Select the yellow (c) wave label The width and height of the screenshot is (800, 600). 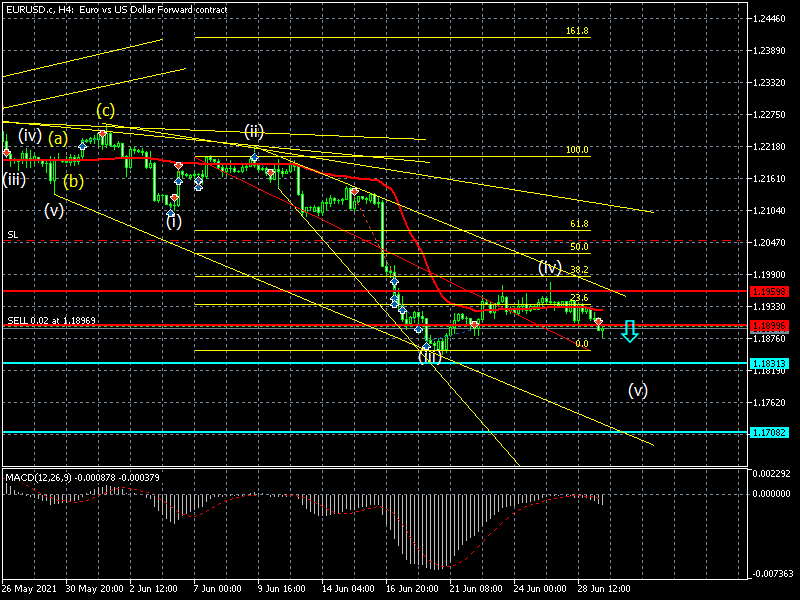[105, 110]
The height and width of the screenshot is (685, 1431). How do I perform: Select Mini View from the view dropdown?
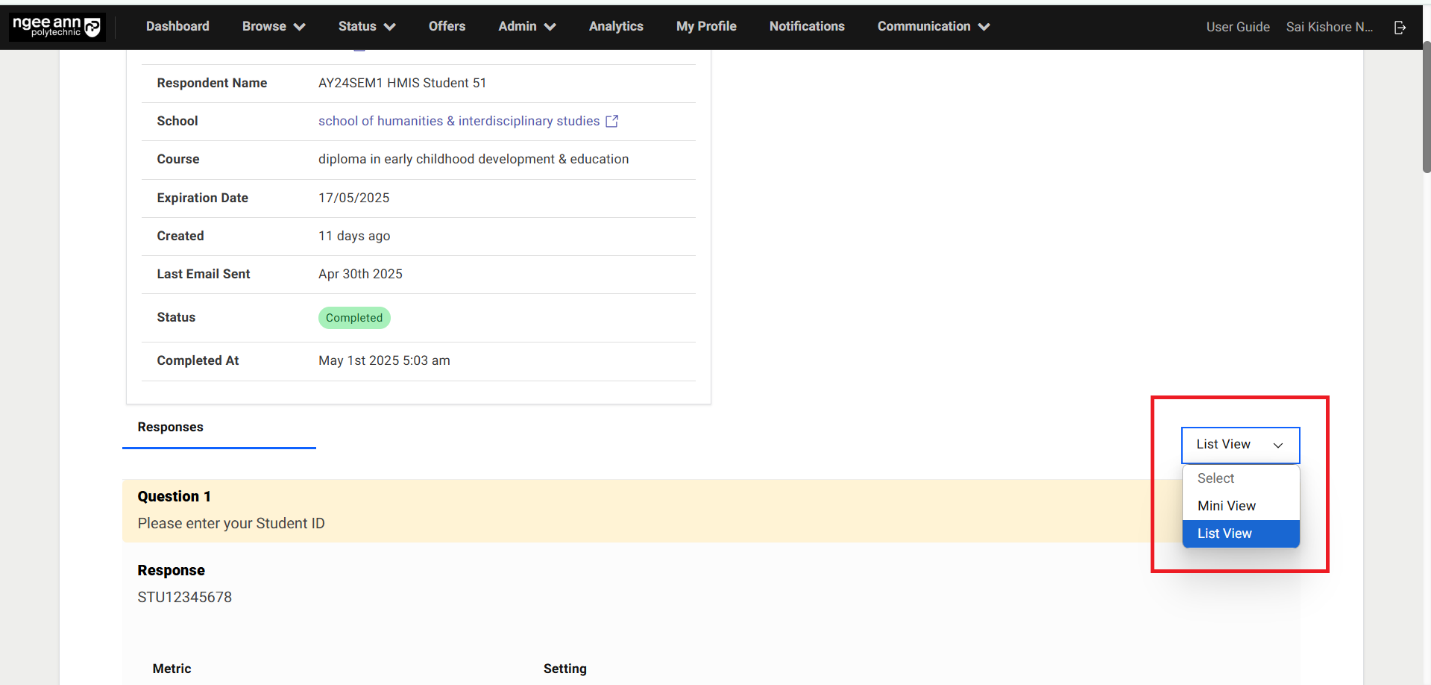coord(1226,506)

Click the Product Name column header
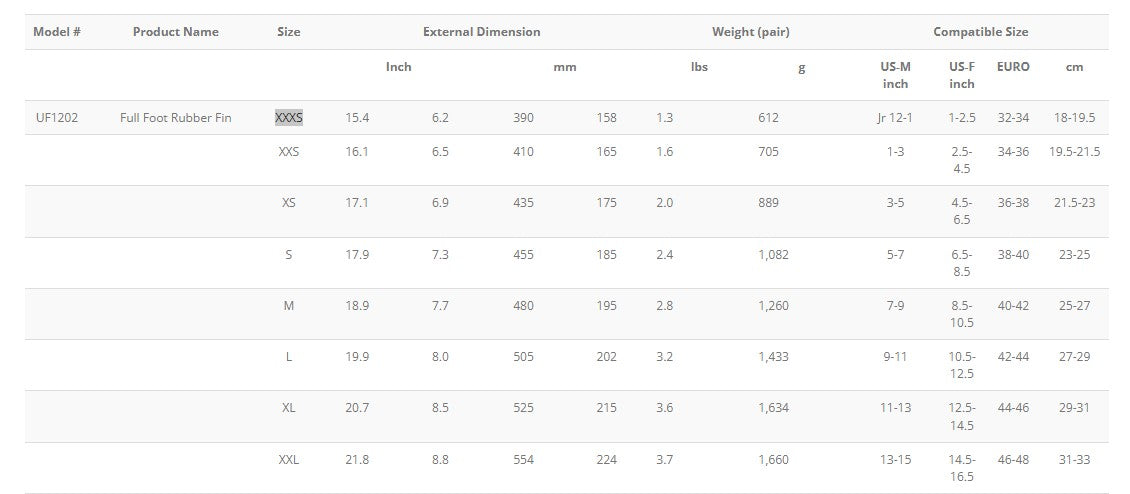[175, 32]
=====
- Directions -
Return exactly the lines starting at the line with "The height and" and ending at the last line of the listing, both ends included; pictures are to be left out.

- Answer for the task -
The height and width of the screenshot is (685, 1431). How do I perform: Select Mini View from the view dropdown?
coord(1226,506)

Click the Product Name column header
[175, 32]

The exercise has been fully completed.